I agree because it's the most effective way to stop the aggravating practice of picking noses in public ;-)
That's what happened to a man I know. Coyotes killed most of his barn cats. In NJ.
A five gallon bucket 1/2 filled with water, a coat hanger, empty soda can and some peanut butter makes for a good mouse trap.
No, human beings are to blame for most, if not all, decimations and outright extinctions -- either by overhunting or habitat destruction, or both. The end of the last ice age hurt some animals, such as mammoths, because of change of habitat that they were unable to adapt to, but humans probably finished them off.
Exactly. That's why tyrants hate cats -- too darn independent. Hitler and Napoleon hated cats. I bet Saddam Hussein hated them, too.
"Why do cat owners think that they have the right to allow their animals to roam freely, and crap in my flowerbed?"--
"Because they're cats. Birds are probably pooping in your yard too.
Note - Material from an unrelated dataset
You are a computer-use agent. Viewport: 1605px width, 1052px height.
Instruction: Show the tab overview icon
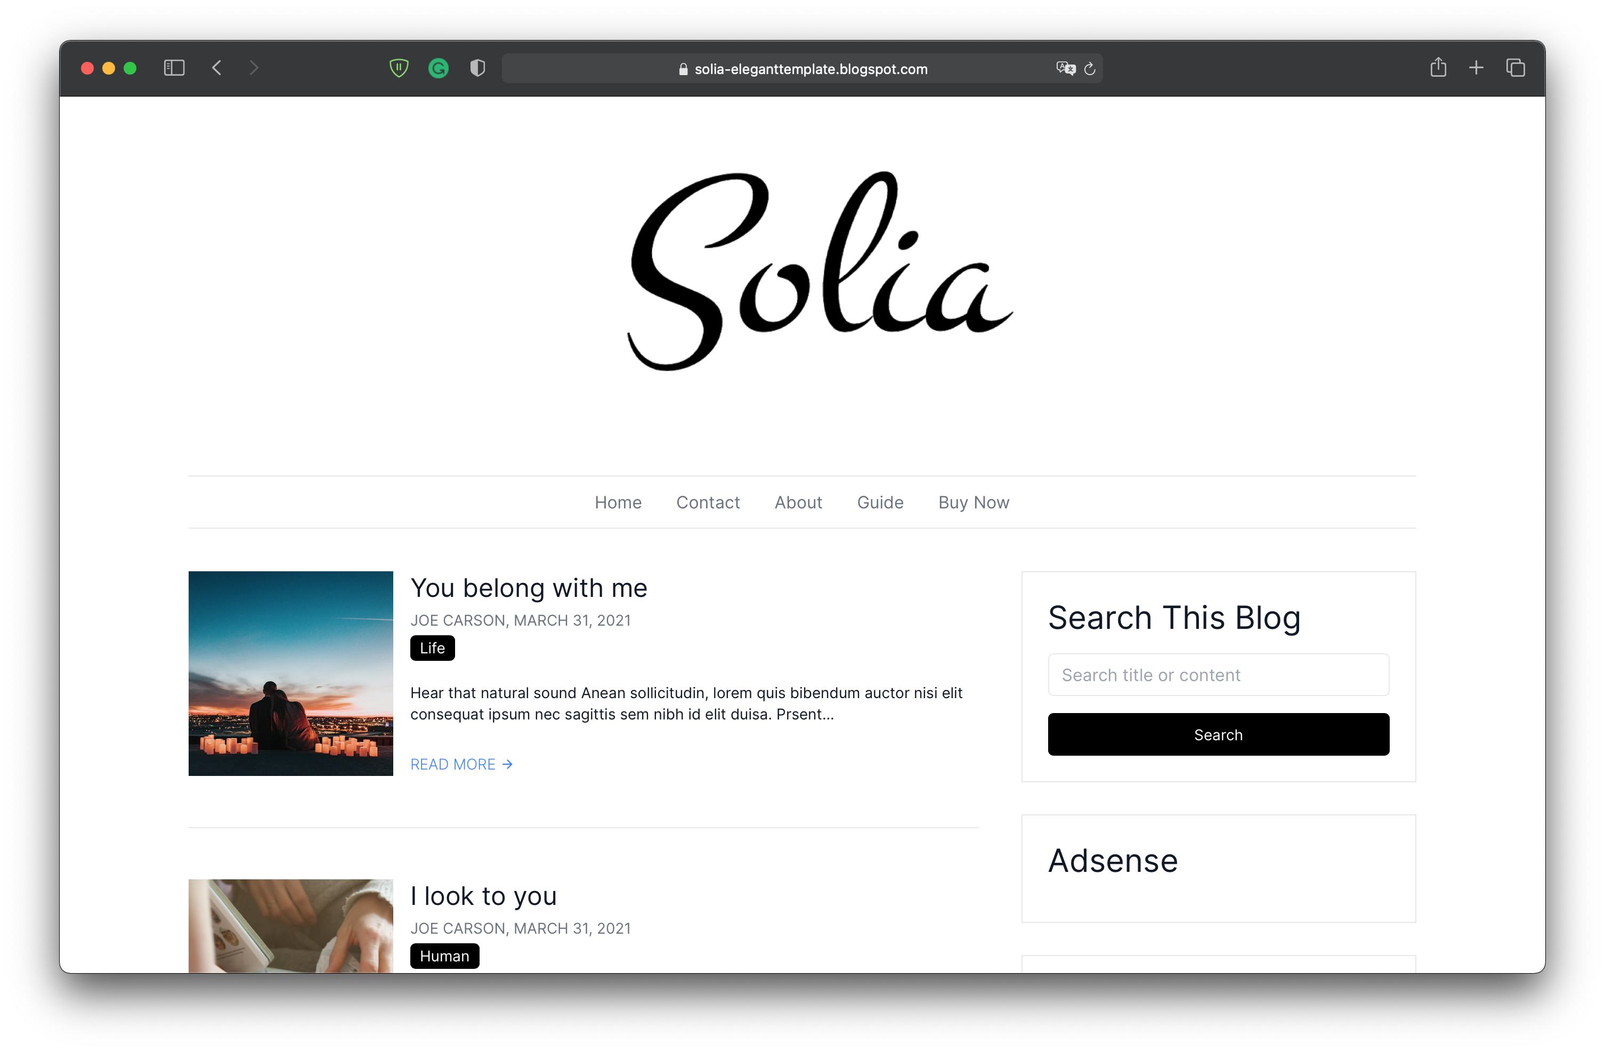point(1515,68)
Unless some real injury or property damage occurs, it's no big deal."
Then you shouldn't complain if I come over and crap in your flower bed and pee off your deck.
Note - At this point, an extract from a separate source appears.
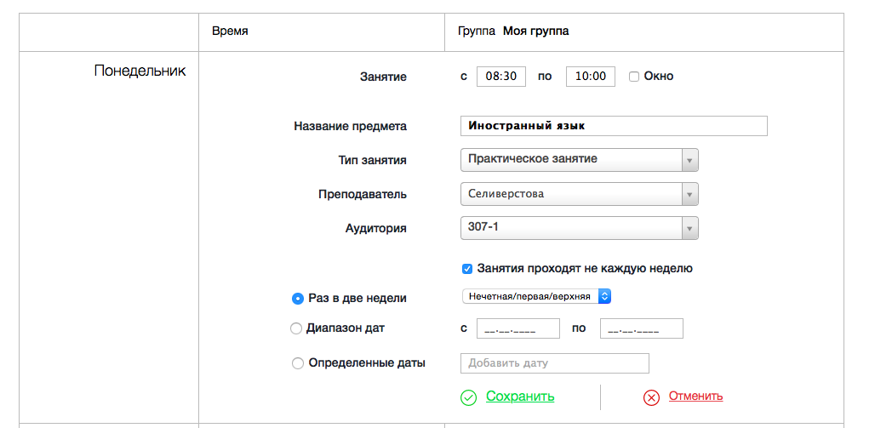This screenshot has width=875, height=428.
Task: Click the red X cancel icon
Action: (x=651, y=397)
Right. Some homeless cats belonged to someone but got lost or were abandoned. A friendly but homeless adult cat is a stray. Adult ferals may be friendly to a person who feeds them, but not to strangers, for good reason.
Cats eat birds and mice. Coyotes love nothing more than a domestic cat. Seems kinds of silly for man to legislate what mother nature has already dealt the cards on. This man does not need a law, he needs a large canine.
I honed my rifle skills on feral cats in the pasture and the fields on our farm. If the odd felonious feline wasn't content with a diet of fresh milk and barn rodents and took up the rouge life of an ex-mouser turned rabbit and quail killer, it would be added to the target of opportunity list.
Besides, after my brother and I wiped out the groundhogs along the ATT highline embankment that spit the farm in half, what else were we to expend our reserve .222 ammo on? Coyotes? They made a big detour to avoid our acreage.
I had a neigbor in CT that thought he would trap some cats. What he ended up with was a very large, and very angry, raccoon.